Rock’n’roll musicians have a habit of thinking of themselves like secular gods, but the truth is they’re not infallible. No matter how successful a band may or may not have been in the past, there’s never any guarantee their next record will live up to the heights they’ve previously scaled. Sometimes, everything that once went right just all goes wrong.
There are often extenuating circumstances, of course. Band members may leave due to death, drugs or just good old-fashioned “musical differences”, or an ambitious new direction may turn out to be more like a swerve into oncoming traffic.
Whatever the cause, the fact remains that just because an album has the name of a classic band slapped across the cover, it doesn’t necessarily follow that the album itself will be a classic.
Featuring the likes of The Doors, The Clash and Duran Duran, here are the 15 worst albums ever made by otherwise great bands:
15. Guns N’ Roses – Chinese Democracy (2008)
Recorded at 15 different studios over a 10-year period at a cost exceeding $13 million Chinese Democracy is the most expensive rock album ever made, which just goes to show that money can’t buy you quality. Early Guns N’ Roses guitarist Tracii Guns called Axl Rose’s labour of love “over-indulgent, sterile and not that exciting”.
14. Queen + Paul Rodgers – The Cosmos Rocks (2008)
More than a decade after the death of frontman Freddie Mercury in 1991, Queen announced they would be reuniting for a tour with former Bad Company singer Paul Rodgers. The collaboration eventually led to a new record, but the clunky and forgettable The Cosmos Rocks failed to come anywhere near the heights of their classic period.
13. Aerosmith – Draw The Line (1977)
Aerosmith were catapulted to rock superstardom by 1975’s Toys in the Attic and 1976’s Rocks, but by the next year the band had run off the rails. Frontman Steven Tyler was alternating between huge lines of cocaine and fistfuls of sedatives. Guitarist Joe Perry later told band biographer Stephen Davis that during the recording of the incohesive Draw The Line, “We were drug addicts dabbling in music, rather than musicians dabbling in drugs.”
12. The Doors – Other Voices (1971)
When their iconic frontman Jim Morrison died in Paris in July 1971, the remaining three members of The Doors were faced with the difficult decision of whether they should carry on without him. Just three months later they released the album the trio had been working on in his absence: the lacklustre Other Voices. “We probably shouldn’t have put it out that quick after Jim’s passing,” admitted guitarist Robby Krieger in a recent interview.
● ● ●
Problem 1 -
From the rows, copy every line from the line containing "Tap the Apr 13 2021 date" through the line containing "click(1845, 90)", both included, unchanged.
The article and the rows that follow it are unrelated material.

Raw records -
● ● ●
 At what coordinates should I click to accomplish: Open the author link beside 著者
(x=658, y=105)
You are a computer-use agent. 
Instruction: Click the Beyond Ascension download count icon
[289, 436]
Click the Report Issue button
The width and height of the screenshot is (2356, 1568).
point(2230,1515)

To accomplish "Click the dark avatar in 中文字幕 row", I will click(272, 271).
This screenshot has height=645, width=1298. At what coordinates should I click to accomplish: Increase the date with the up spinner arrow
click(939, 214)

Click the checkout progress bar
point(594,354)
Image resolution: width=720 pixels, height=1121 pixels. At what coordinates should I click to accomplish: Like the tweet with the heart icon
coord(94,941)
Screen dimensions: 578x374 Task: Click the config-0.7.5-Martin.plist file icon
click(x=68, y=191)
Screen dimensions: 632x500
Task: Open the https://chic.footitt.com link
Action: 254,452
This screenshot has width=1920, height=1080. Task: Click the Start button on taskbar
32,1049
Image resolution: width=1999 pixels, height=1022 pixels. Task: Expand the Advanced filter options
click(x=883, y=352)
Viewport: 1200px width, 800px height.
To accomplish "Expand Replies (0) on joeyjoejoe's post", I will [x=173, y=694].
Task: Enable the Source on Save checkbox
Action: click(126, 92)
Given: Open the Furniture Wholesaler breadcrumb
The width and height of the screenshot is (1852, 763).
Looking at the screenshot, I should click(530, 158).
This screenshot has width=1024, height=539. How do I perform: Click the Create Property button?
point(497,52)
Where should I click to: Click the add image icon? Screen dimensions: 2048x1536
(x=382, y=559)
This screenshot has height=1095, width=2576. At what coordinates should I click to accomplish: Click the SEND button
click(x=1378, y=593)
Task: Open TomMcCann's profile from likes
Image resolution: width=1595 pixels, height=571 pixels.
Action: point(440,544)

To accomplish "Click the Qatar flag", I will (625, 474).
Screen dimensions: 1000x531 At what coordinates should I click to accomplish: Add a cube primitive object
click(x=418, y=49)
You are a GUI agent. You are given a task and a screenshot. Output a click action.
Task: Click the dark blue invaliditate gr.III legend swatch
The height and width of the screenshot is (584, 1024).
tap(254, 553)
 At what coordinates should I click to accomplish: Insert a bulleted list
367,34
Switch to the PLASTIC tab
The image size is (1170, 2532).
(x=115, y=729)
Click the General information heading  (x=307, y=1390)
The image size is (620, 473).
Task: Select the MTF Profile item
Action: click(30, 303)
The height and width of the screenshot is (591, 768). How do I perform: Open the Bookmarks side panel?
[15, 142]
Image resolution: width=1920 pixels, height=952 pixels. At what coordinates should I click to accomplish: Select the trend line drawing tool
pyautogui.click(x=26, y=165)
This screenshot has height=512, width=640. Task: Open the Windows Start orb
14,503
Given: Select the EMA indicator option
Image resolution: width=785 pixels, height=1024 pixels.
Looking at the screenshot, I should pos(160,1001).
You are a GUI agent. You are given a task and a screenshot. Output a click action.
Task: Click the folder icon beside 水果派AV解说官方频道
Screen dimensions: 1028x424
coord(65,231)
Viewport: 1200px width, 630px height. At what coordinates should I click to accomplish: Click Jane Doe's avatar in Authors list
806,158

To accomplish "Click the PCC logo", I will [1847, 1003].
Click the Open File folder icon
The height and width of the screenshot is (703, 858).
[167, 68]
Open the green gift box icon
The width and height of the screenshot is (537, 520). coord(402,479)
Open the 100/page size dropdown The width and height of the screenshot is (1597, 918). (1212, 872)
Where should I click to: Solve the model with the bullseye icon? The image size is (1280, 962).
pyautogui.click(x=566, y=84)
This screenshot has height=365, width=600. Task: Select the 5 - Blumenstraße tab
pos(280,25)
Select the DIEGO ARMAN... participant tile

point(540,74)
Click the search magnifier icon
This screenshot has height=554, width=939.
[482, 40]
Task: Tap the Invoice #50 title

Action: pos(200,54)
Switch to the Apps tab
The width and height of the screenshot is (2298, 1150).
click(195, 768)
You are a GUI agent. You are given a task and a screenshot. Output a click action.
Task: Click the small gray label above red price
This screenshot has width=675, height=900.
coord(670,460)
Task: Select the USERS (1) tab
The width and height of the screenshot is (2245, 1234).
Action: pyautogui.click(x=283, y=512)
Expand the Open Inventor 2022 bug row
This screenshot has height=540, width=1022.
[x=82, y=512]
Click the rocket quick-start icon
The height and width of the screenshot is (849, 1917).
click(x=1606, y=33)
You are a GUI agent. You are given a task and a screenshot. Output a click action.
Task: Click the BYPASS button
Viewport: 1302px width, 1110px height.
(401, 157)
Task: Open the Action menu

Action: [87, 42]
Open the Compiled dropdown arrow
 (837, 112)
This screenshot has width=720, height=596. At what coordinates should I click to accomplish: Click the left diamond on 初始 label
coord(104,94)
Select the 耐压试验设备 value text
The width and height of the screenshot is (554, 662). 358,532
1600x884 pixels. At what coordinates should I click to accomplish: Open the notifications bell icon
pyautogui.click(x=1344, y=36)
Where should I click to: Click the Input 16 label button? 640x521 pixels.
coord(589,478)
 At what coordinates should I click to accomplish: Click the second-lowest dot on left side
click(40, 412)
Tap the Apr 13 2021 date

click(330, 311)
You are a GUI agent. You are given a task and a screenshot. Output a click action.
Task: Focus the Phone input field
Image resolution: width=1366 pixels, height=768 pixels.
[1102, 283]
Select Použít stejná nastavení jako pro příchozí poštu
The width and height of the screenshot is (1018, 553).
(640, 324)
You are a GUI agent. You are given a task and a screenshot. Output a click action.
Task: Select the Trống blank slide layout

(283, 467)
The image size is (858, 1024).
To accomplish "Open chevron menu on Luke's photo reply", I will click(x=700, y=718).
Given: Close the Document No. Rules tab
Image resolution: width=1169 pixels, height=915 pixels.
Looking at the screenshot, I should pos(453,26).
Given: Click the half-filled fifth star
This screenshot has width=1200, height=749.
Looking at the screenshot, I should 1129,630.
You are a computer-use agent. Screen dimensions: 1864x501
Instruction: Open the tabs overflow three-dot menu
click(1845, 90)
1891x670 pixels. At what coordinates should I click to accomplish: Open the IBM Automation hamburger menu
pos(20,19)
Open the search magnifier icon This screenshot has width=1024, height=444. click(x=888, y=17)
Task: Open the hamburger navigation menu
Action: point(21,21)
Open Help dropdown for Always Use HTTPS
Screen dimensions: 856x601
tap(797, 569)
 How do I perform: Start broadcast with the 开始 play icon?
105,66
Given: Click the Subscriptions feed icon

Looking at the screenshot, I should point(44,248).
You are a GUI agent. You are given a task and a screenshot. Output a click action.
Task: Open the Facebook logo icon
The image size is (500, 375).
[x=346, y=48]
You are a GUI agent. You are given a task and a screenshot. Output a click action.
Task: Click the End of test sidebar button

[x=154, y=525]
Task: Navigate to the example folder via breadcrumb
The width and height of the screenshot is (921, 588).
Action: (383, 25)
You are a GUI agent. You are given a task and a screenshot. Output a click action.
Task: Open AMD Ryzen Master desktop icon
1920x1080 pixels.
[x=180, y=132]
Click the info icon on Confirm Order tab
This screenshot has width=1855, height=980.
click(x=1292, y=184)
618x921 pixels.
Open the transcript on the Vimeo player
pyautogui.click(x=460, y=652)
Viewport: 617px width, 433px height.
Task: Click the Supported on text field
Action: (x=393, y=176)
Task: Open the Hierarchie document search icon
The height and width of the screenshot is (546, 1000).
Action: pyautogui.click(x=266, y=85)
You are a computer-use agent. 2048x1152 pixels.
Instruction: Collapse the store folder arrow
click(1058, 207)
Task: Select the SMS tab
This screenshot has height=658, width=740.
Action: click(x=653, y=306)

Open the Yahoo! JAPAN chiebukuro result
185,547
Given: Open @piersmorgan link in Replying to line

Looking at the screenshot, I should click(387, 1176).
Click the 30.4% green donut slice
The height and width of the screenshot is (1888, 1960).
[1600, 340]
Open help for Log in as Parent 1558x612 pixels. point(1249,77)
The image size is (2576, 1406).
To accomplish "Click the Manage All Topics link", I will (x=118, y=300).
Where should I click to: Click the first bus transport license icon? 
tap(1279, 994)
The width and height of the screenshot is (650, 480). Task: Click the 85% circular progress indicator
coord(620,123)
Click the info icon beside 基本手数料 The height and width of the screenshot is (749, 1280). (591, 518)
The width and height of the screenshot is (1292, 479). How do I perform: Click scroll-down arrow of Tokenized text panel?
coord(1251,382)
● ● ●
Problem 2 -
In the article on the worst albums by great bands, how many studios was Chinese Democracy recorded at?

Written response 1 -
Tap the Apr 13 2021 date

click(330, 311)
You are a GUI agent. You are given a task and a screenshot. Output a click action.
Task: Focus the Phone input field
Image resolution: width=1366 pixels, height=768 pixels.
[1102, 283]
Select Použít stejná nastavení jako pro příchozí poštu
The width and height of the screenshot is (1018, 553).
(640, 324)
You are a GUI agent. You are given a task and a screenshot. Output a click action.
Task: Select the Trống blank slide layout

(283, 467)
The image size is (858, 1024).
To accomplish "Open chevron menu on Luke's photo reply", I will click(x=700, y=718).
Given: Close the Document No. Rules tab
Image resolution: width=1169 pixels, height=915 pixels.
Looking at the screenshot, I should pos(453,26).
Given: Click the half-filled fifth star
This screenshot has width=1200, height=749.
Looking at the screenshot, I should 1129,630.
You are a computer-use agent. Screen dimensions: 1864x501
Instruction: Open the tabs overflow three-dot menu
click(1845, 90)

Written response 2 -
15 different studios.